絶版になっていた、牧野修のホラー長編。『スイート・リトル・ベイビー』がホラー大賞の佳作に入選して以来、ホラー作家としてのイメージが強いが、デビュー後五年を経て書かれたこの本こそ、氏の最初のホラー長編だった。

だからといって、後の『リアルヘブンへようこそ』『アロマパラノイド』といった傑作ホラー群に比べて劣るかと言えば、全然そんなことはなく。
たとえば『MOUSE』と『リアルヘブン』の共通項みたいなものは、この作品にもはっきり現れていてファンを喜ばせてくれるし、読者を呑み込むかのような濃密な「嫌な描写」も、後の作品にひけをとらない。

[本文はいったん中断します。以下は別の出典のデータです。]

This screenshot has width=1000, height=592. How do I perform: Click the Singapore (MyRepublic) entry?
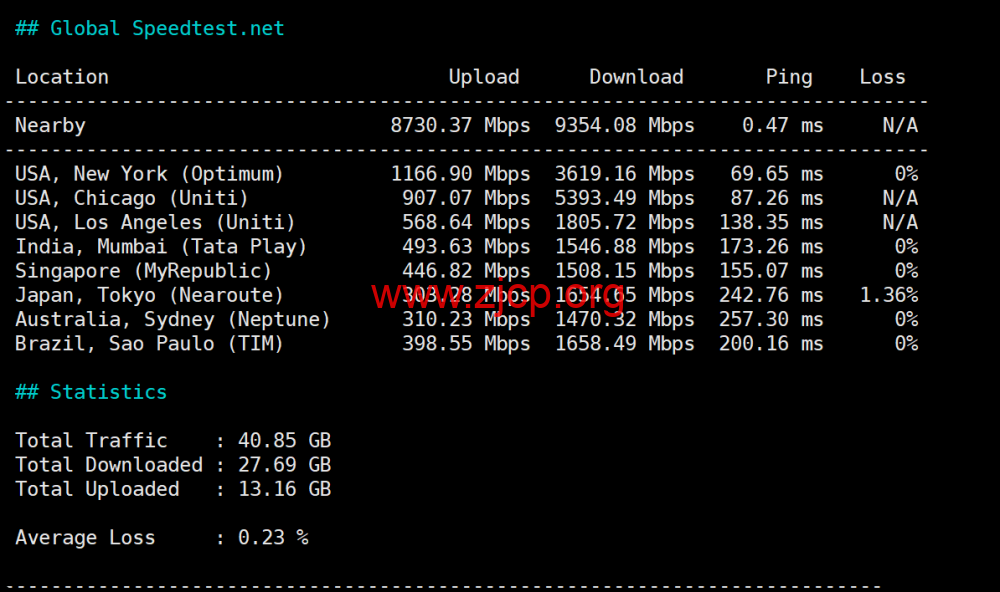coord(144,271)
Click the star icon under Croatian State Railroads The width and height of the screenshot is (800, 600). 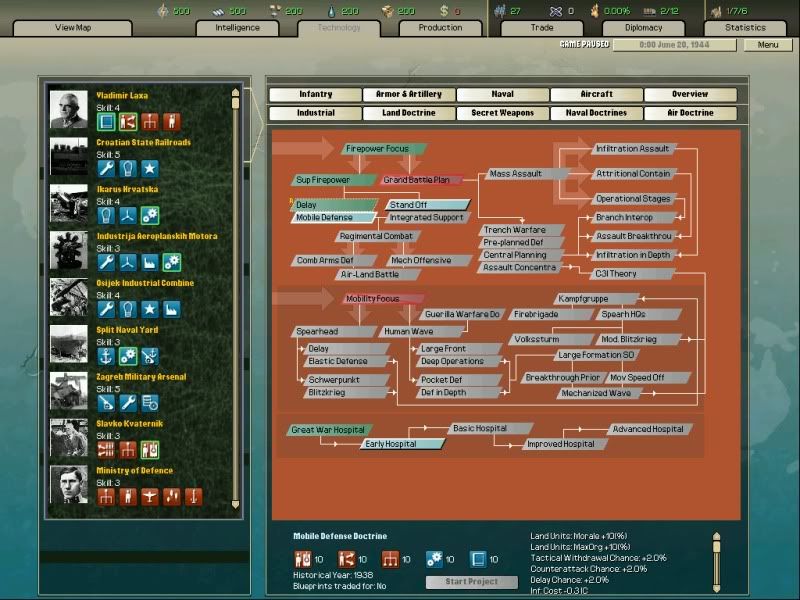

落ちぶれたエッセイストが書きはじめた小説『屍の王』にまつわる物語。登場人物と作中作『屍の王』の関係が読者とこの本との関係と相似形をなすのは、こう言ったメタフィクション的なものの基本だし、実話風のエピローグも取り立てて珍しいものではない。だが牧野修の「嫌な描写」は、それらありきたりの展開に濃密な手触りを持った血肉を与えている。牧野修の書く「嫌な話」には中毒性があって、僕らは嫌だ嫌だ嫌だと言いながらそこに書かれている言葉から目を離すことができない。そして気が付くと僕らは『MOUSE』のドラッグと言語の世界に酩酊したように、『屍の王』の闇に呑み込まれているのだ。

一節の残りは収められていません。